■ СТАТЬЯ:
_ _ _

Выбор Склярова оправдан потому, что он человечен. Выбор героев Радуги правилен, благороден, добродетелен и удивительно морально бесплоден, вплоть до абсурда.

В самом деле, какие могут быть дела у Матвея Вязаницына в его кабинете за час до гибели планеты? Он говорит замечательную в своей нелепости фразу: «У меня масса дел, а времени мало». Какие у него могут быть дела? Приводить в порядок документы, которые через час обратятся в пепел вместе с ним?

А, может быть, и тут всё гораздо глубже и тоньше. Просто не может быть вместе с людьми человек, который не смог спасти от гибели планету, хотя и обязан был это сделать; который не увидел перед вечным прощанием своего ребёнка и даже не попытался это сделать; который не употребил свою власть директора, чтобы пропихнуть собственного ребёнка и супругу в звездолёт первыми, которому даже в голову не пришло, что это можно сделать, наплевав на все правила, просто потому, что он их любит? Может, проще в такой ситуации укрыться за делами, которые никому не нужны?

Итак, все герои кроме нескольких человек, совершили свой правильный выбор. «Неправильный выбор» оказался бесплодным – Роберту всё равно не удалось спасти Таню, большинство детей планеты спасены и даже пачку материалов с наблюдениями о Волне удалось засунуть в звездолёт.

_ _ _

[Записи для поиска описанных объектов]

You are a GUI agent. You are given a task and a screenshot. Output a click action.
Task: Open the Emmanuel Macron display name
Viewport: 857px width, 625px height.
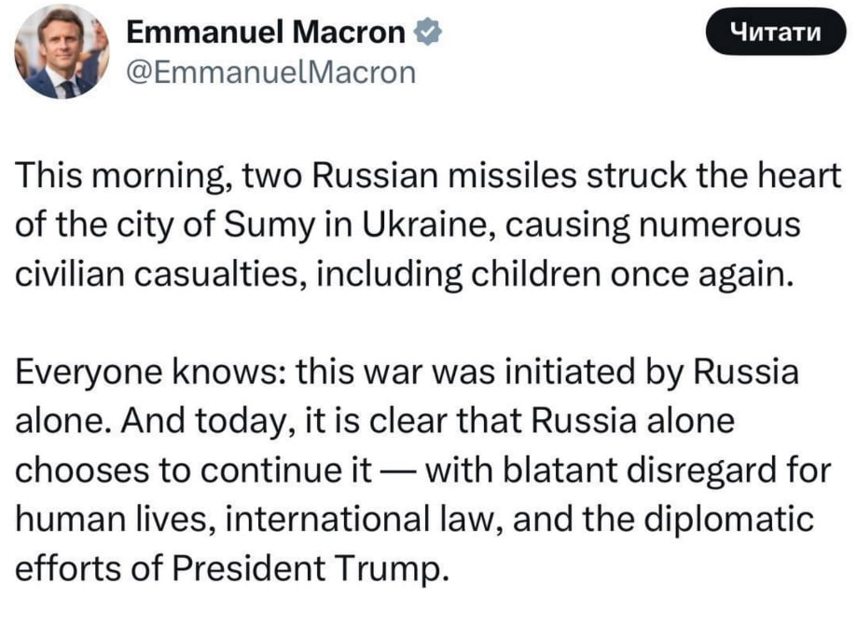(x=266, y=32)
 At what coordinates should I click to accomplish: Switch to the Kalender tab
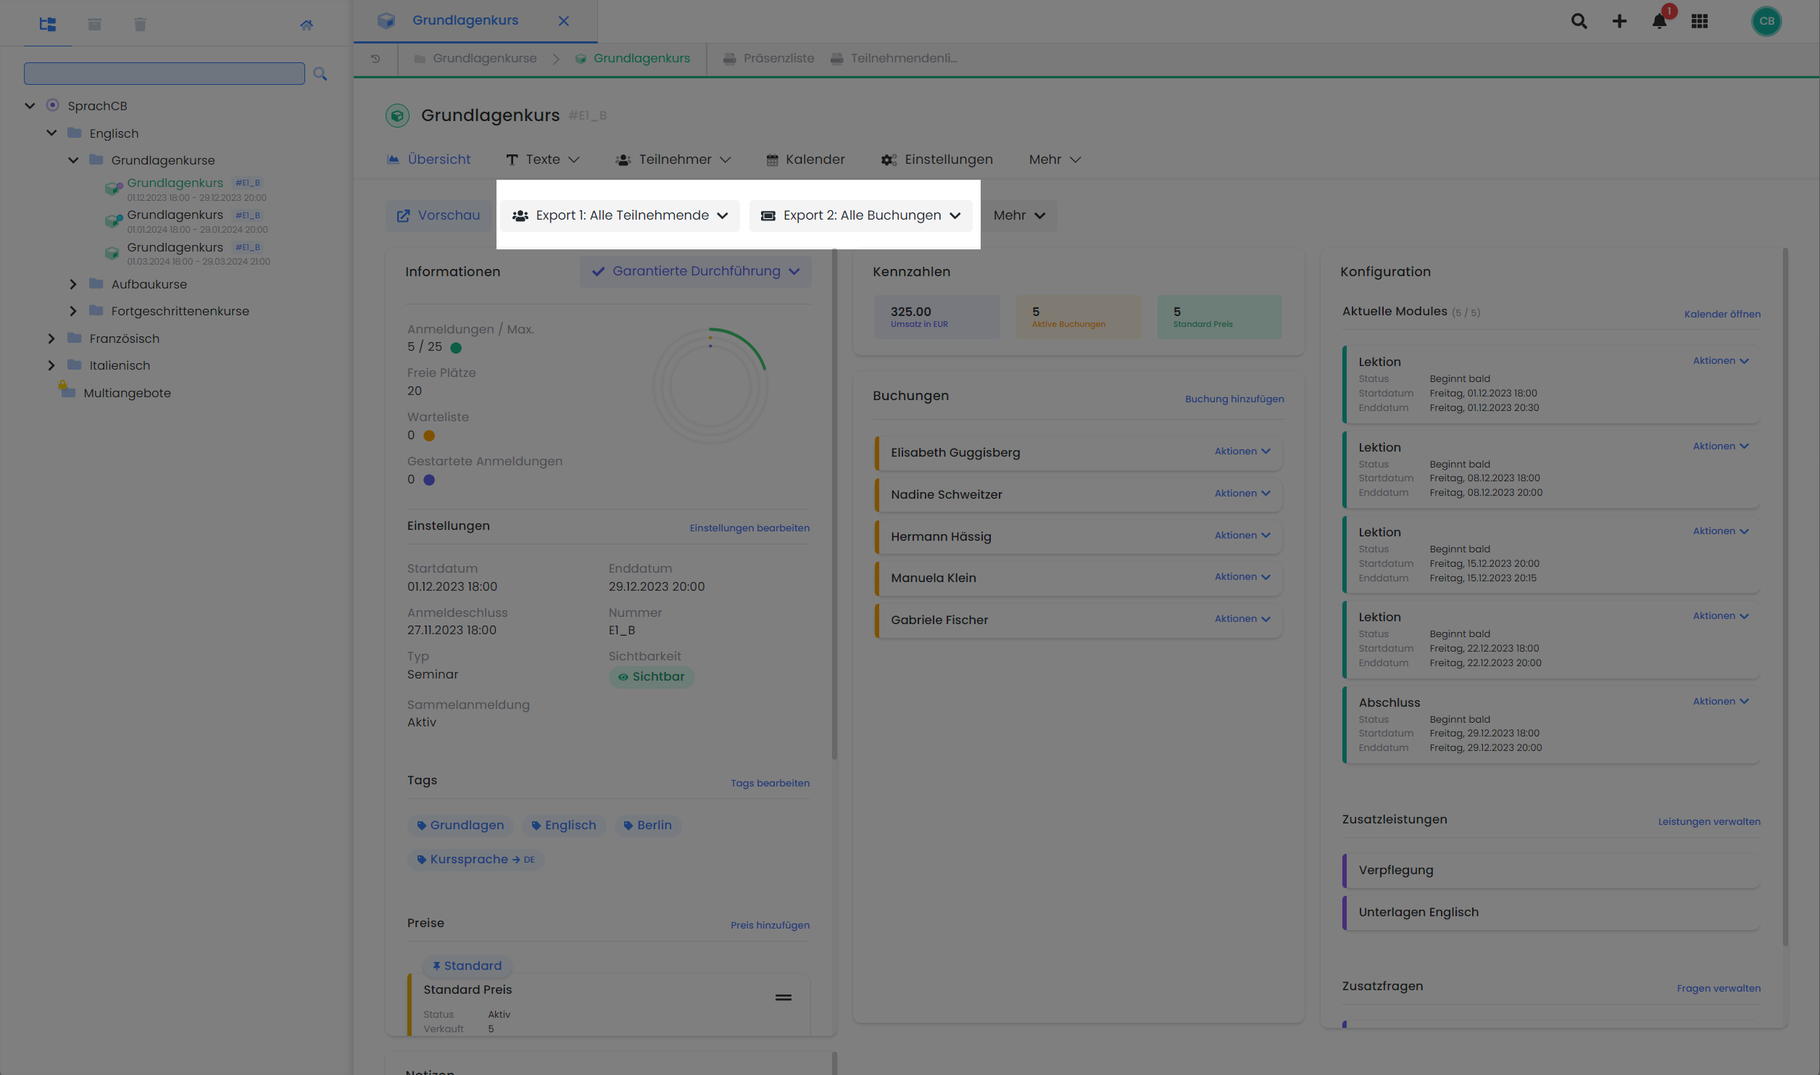(x=805, y=159)
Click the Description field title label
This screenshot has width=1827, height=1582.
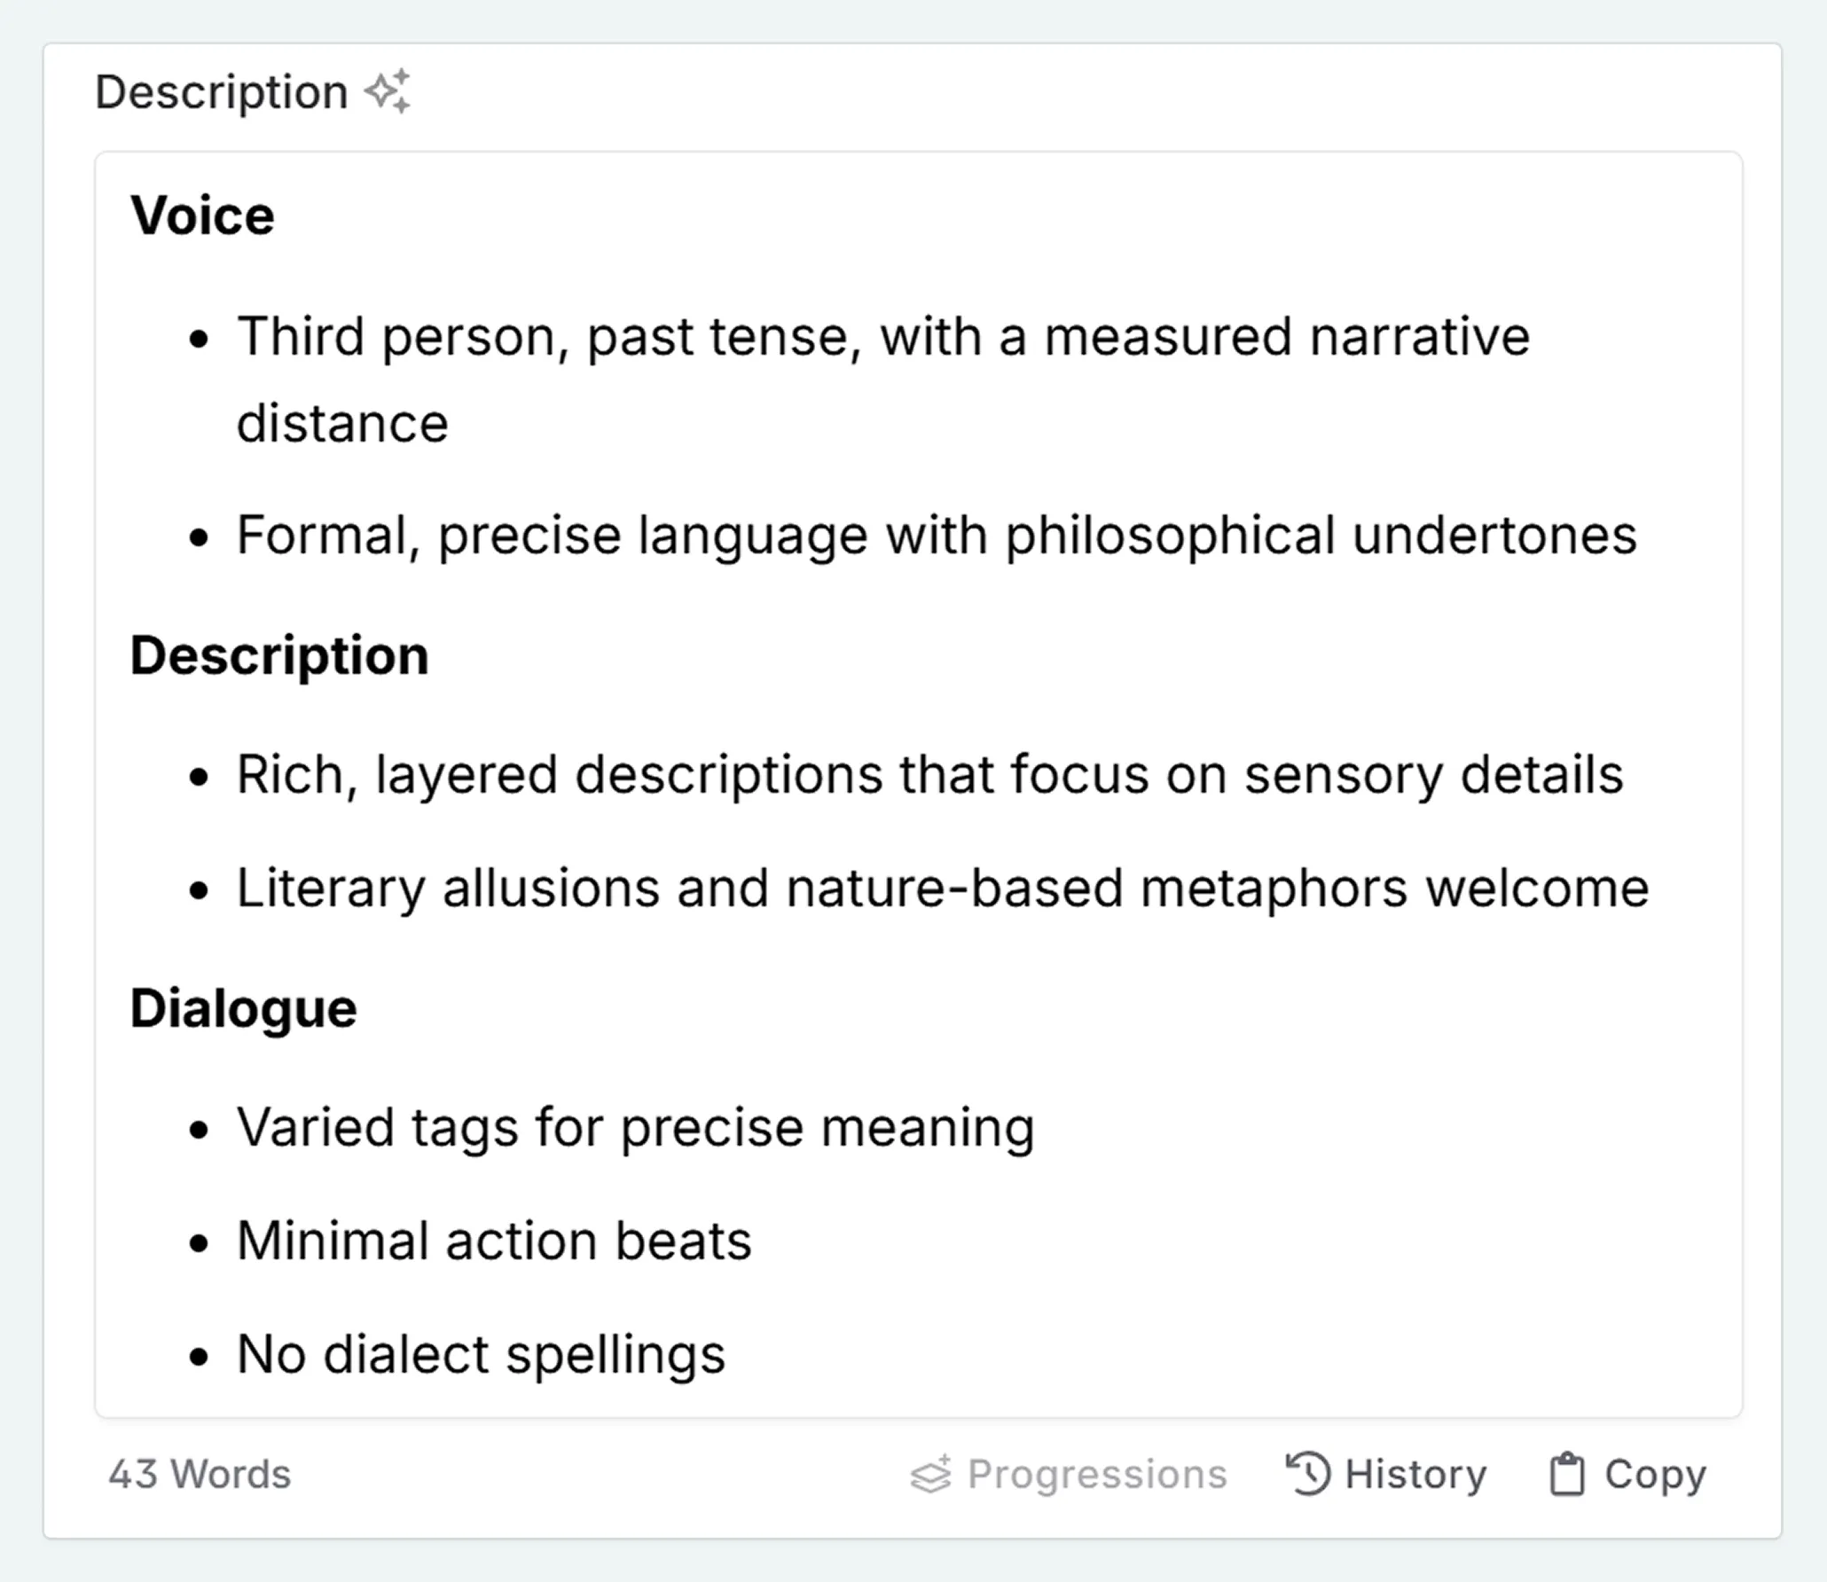(x=221, y=92)
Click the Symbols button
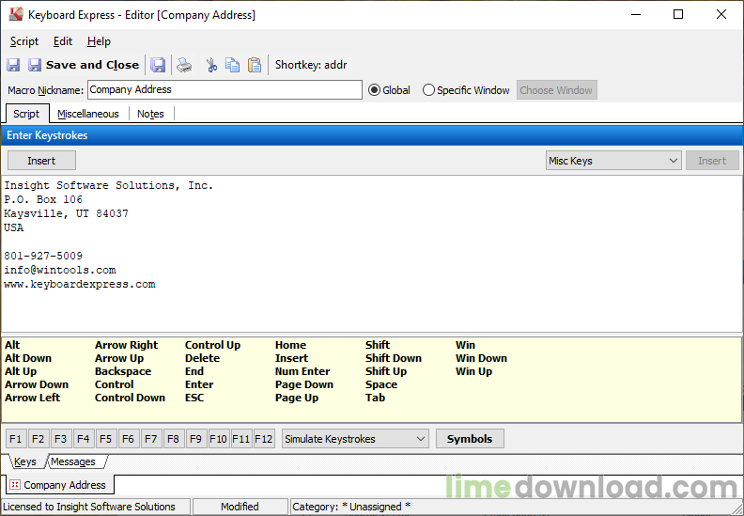 tap(470, 439)
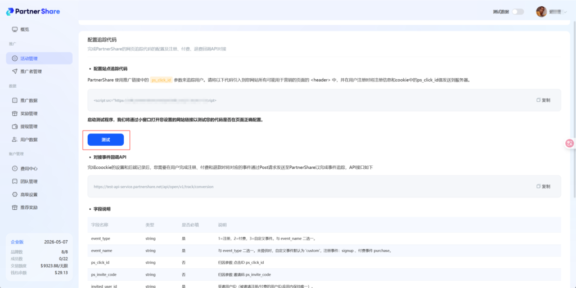576x288 pixels.
Task: Click the 用户数据 person icon
Action: coord(15,140)
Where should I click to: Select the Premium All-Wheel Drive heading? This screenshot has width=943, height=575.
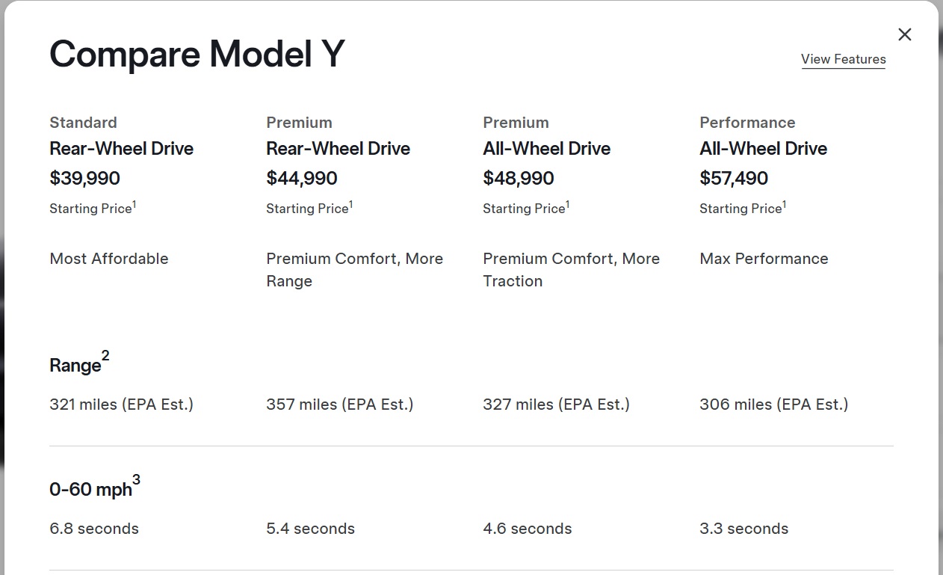[546, 148]
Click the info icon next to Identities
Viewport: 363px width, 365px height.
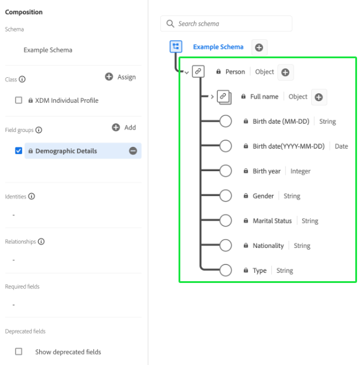pyautogui.click(x=32, y=196)
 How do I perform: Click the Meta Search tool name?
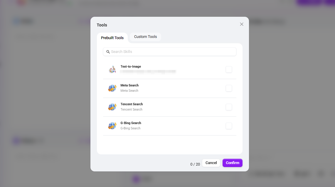[129, 85]
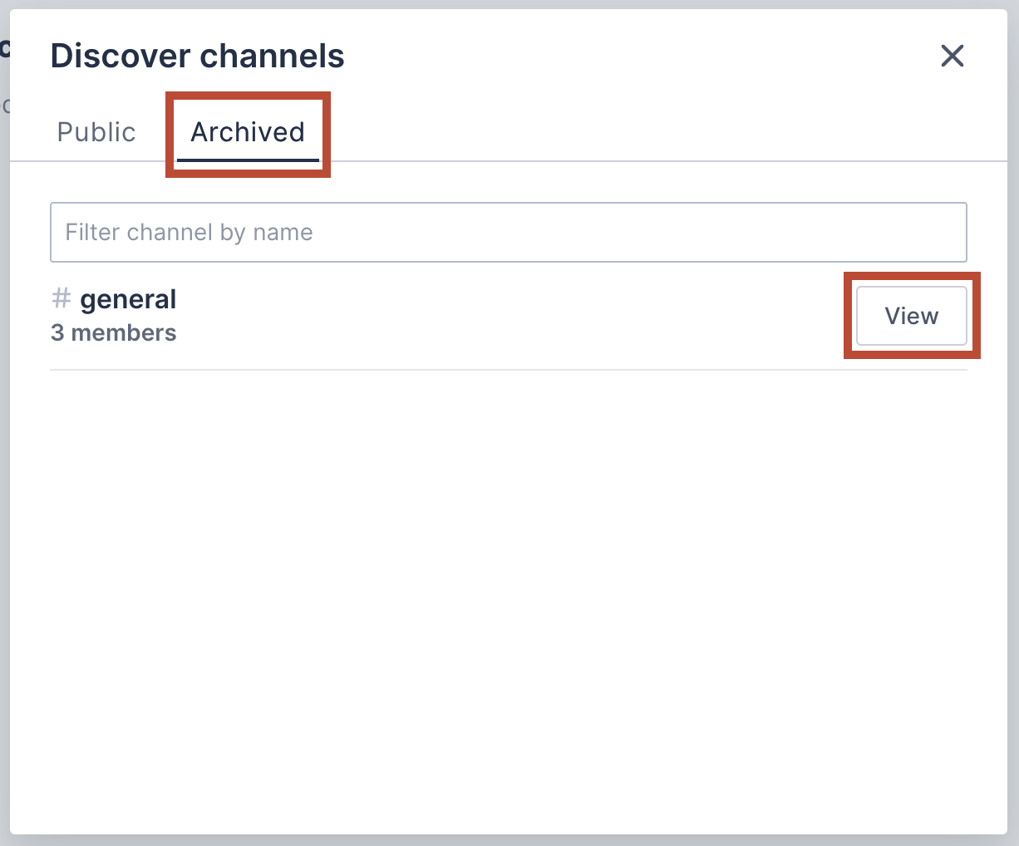Click the dimmed overlay above the dialog
Viewport: 1019px width, 846px height.
click(508, 4)
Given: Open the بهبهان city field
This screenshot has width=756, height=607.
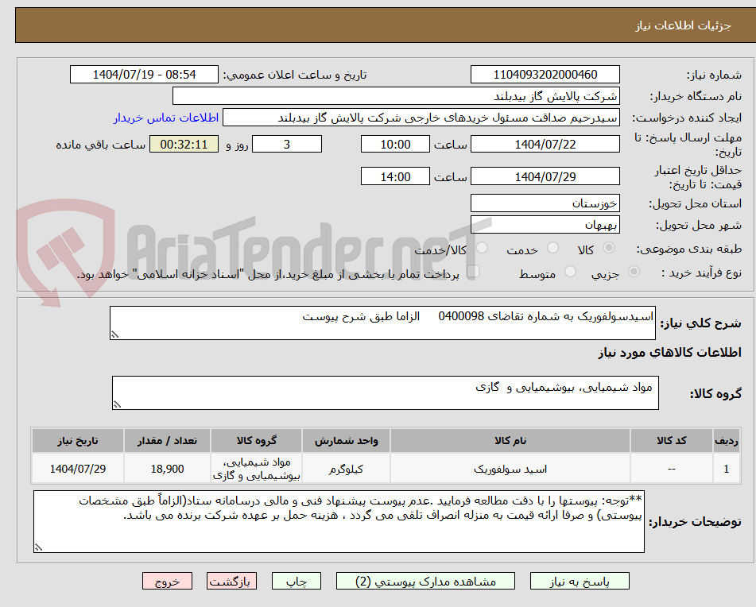Looking at the screenshot, I should coord(545,225).
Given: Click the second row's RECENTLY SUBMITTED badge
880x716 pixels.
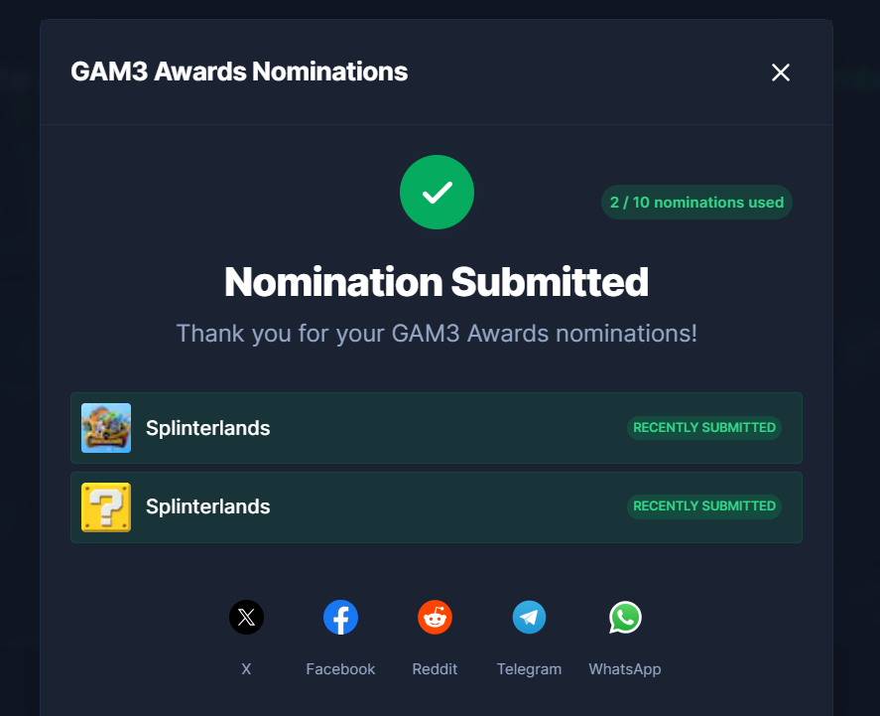Looking at the screenshot, I should (704, 506).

_ _ _

■ УСЛОВИЯ ЗАДАНИЯ:
**1.** Извлеките из статьи о выборе героев Радуги фрагмент, который начинается со слов «Выбор Склярова оправдан» и заканчивается словами «вместе с ним?».
**2.** Пожалуйста, продолжите статью о выборе героев Радуги, начав сразу после её последнего предложения.

■ ОТВЕТЫ:
**1.**
Выбор Склярова оправдан потому, что он человечен. Выбор героев Радуги правилен, благороден, добродетелен и удивительно морально бесплоден, вплоть до абсурда.

В самом деле, какие могут быть дела у Матвея Вязаницына в его кабинете за час до гибели планеты? Он говорит замечательную в своей нелепости фразу: «У меня масса дел, а времени мало». Какие у него могут быть дела? Приводить в порядок документы, которые через час обратятся в пепел вместе с ним?

**2.**
Но ведь перед героями помимо выбора – спасаться самим или спасать детей – стоял и ещё один выбор – выбор между спасением научной документации и физиков-нулевиков, «носителей нового понимания пространства, единственных на всю Вселенную» и спасением детей. Кайтоху такой выбор представляется надуманным. По его мнению «проблема не могла представиться читателю горячей, аутентичной проблемой современной нам действительности» – поскольку выбор и так был очевиден, и сама постановка проблемы казалась критику надуманной.

Но ведь в мире XXII века эта проблема вовсе не надуманна. Наука является смыслом жизни, фетишем и богом этих людей. Вспомним из «Понедельника» – «И они приняли рабочую гипотезу, счастье в непрерывном познании неизвестного и смысл жизни в том же». Люди выбирают (в данном случае не выбирают) не абстрактную науку, а смысл своего существования. Рассуждения о природе и смысле научного познания, которые ведутся в очереди за ульмотронами, отнюдь не случайны. Для физиков, а большинство планеты составляют именно физики, только наука является тем богом, которому можно служить. «Избавиться от всех этих слабостей, страстей, эмоций – вот идеал, к которому надо стремиться», и судя по поведению большинства героев, они близки к этому идеалу. Выбор между детьми и научным знанием – это отнюдь не случайность и не любопытный парадокс. Наука – это святое, человек должен спасти святое. Открытым остается вопрос: можно ли говорить об ограниченности авторов, которые столь откровенно и примитивно утверждали примат науки, а можно восхищаться творческим мастерством, с которым они опровергли этот собственный тезис.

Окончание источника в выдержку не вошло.